Tuesday, September 25, 2012

Cryptogenic organizing pneumonia

http://www.ncbi.nlm.nih.gov/pubmed/23001801


 2012 Oct;33(5):462-75. Epub 2012 Sep 21.

Cryptogenic organizing pneumonia.

Source

Hospices Civils de Lyon, Louis Pradel Hospital, National Reference Centre for Rare Pulmonary Diseases, Competence Centre for Pulmonary Hypertension, Department of Respiratory Medicine, University Claude Bernard Lyon I, University of Lyon, Lyon, France.

Abstract

Organizing pneumonia (OP) is a pathological pattern defined by the characteristic presence of buds of granulation tissue within the lumen of distal pulmonary airspaces consisting of fibroblasts and myofibroblasts intermixed with loose connective matrix.
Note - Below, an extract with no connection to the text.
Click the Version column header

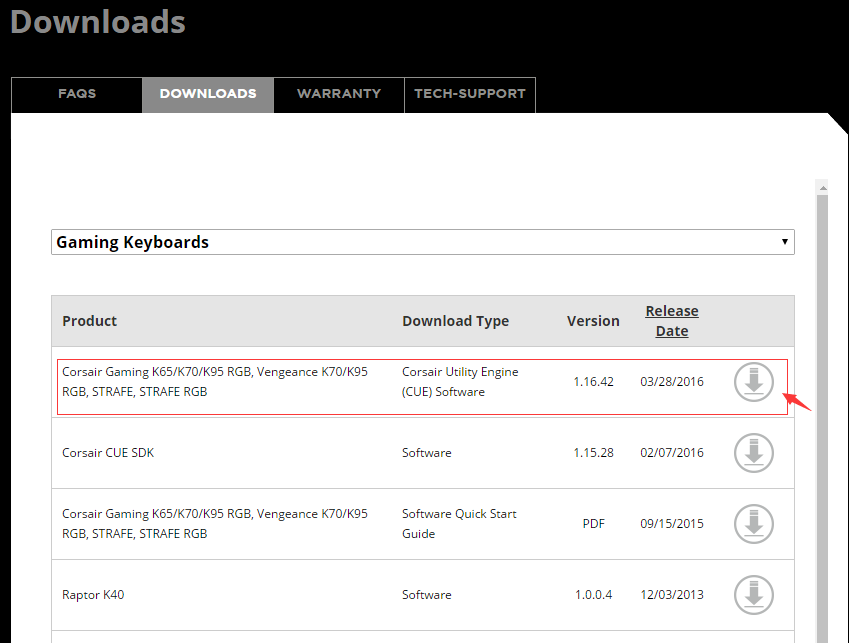(x=593, y=321)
This pattern is the hallmark of a clinical pathological entity, namely cryptogenic organizing pneumonia (COP) when no cause or etiologic context is found. The process of intraalveolar organization results from a sequence of alveolar injury, alveolar deposition of fibrin, and colonization of fibrin with proliferating fibroblasts. A tremendous challenge for research is represented by the analysis of features that differentiate the reversible process of OP from that of fibroblastic foci driving irreversible fibrosis in usual interstitial pneumonia because they may determine the different outcomes of COP and idiopathic pulmonary fibrosis (IPF), respectively. Three main imaging patterns of COP have been described: (1) multiple patchy alveolar opacities (typical pattern), (2) solitary focal nodule or mass (focal pattern), and (3) diffuse infiltrative opacities, although several other uncommon patterns have been reported, especially the reversed halo sign (atoll sign). Definitive diagnosis is based on (1) a suggestive clinical radiological presentation, (2) the demonstration of the characteristic pathological pattern at lung histopathology, and (3) exclusion of possible causes. Transbronchial biopsies or a transthoracic biopsy may also contribute to the pathological diagnosis. Rapid clinical and imaging improvement is obtained with corticosteroid therapy. Because of the risk of misdiagnosing alternative conditions that may mimic OP, only typical cases may be managed without histopathological confirmation, and patients should be followed with particular attention paid to any clue of alternate diagnosis, especially in case of incomplete response to treatment. Patients and clinicians must be aware of frequent relapses after stopping corticosteroid treatment.